Replace the initial “production” with “mistakes,” and an intriguing causal relationship applicable to mistake splits exist. Mistakes lead to production, then production seems to lead back to mistakes—at least to a degree. The quality of pitches a batter has to hit might well touch off this spiral. According to the relationship, a good pitch to hit leads to success, and success leads to more good pitches to hit because of production’s impact on confidence and confidence’s impact on approach. Hitting bad pitches leads to struggles, which lead to hitting more bad pitches due to poor approach.
The quality of pitches that a batter has to hit doesn’t completely dictate streakiness. But it does seem to potentially explain a small portion of what is an extremely complex phenomenon.
What it Means—The Future
Mistake splits quantify a pitch in the simplest form by categorizing it as either a mistake or a non-mistake. Baseball people have categorized pitches throughout history, starting with names. Fastball, slider, curveball and changeup are nominal data. One fastball is different from another fastball, but there’s no way to distinguish them by name alone. Velocity and movement are interval data, but "98 MPH" and "98 MPH" aren’t necessarily practically equivalent despite being physically the same. Not all 98 MPH fastballs are created equal, for a variety of reasons. The end game of mistake analysis looks to data that give free reign to distinguishing one pitch from another—where a “98” is entirely equivalent to another "98" and "97" is definitely better than "96."
Mistake analysis primitively displays the start of this process. Categorizing a pitch as either a mistake or a non-mistake is one of the few ways to assess the pitch itself, and the only way that sorts production accordingly. The next step is to distinguish good from good and bad from bad. To quote myself above:
The long-term goal differentiates mistake from mistake. This task gets harder because of all the variables involved: exact location, trajectory, and nastiness, among others. Future graders of mistake analysis can consider all relevant variables to better quantify each pitch. They will also certainly not be humans.
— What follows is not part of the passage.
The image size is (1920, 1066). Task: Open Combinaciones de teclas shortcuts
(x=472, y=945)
Once a more in-depth means of quantifying a pitch is set, a computer could calculate and store the quality of every pitch thrown.
The process is long, and the end lies somewhere far in the future, but it must start somewhere. Mistake analysis is a movement more than anything else—the tip of the iceberg. Only time will tell how big the iceberg actually is.
Earned Production (EP)
Theoretically, a player’s EP always lands somewhere between 0 and 1.00 because of the literal definition of “mistake.” The working definition of “mistake” reads that the batter “clearly gets a better opportunity to produce.” So greater production off of mistakes is an assumption. Hypothetically, a player with an EP > 1.00 can exist, however.
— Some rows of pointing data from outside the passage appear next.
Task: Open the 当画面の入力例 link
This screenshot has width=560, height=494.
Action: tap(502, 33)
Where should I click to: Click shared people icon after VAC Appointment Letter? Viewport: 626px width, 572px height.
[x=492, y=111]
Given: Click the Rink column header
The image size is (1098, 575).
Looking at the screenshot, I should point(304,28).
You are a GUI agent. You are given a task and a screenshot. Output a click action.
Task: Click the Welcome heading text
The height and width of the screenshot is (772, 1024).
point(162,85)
In the EP columns, the Earned Production is the number that coincides with the non-mistake split. Under the EP column, the number that coincides with the mistake split represents the same proportion, but for mistakes. It takes the proportion of mistake production and divides it by percentage of mistake at-bats. Theoretically, this number should always be greater than 1.00 for the same reason EP of non-mistakes is always between 0 and 1.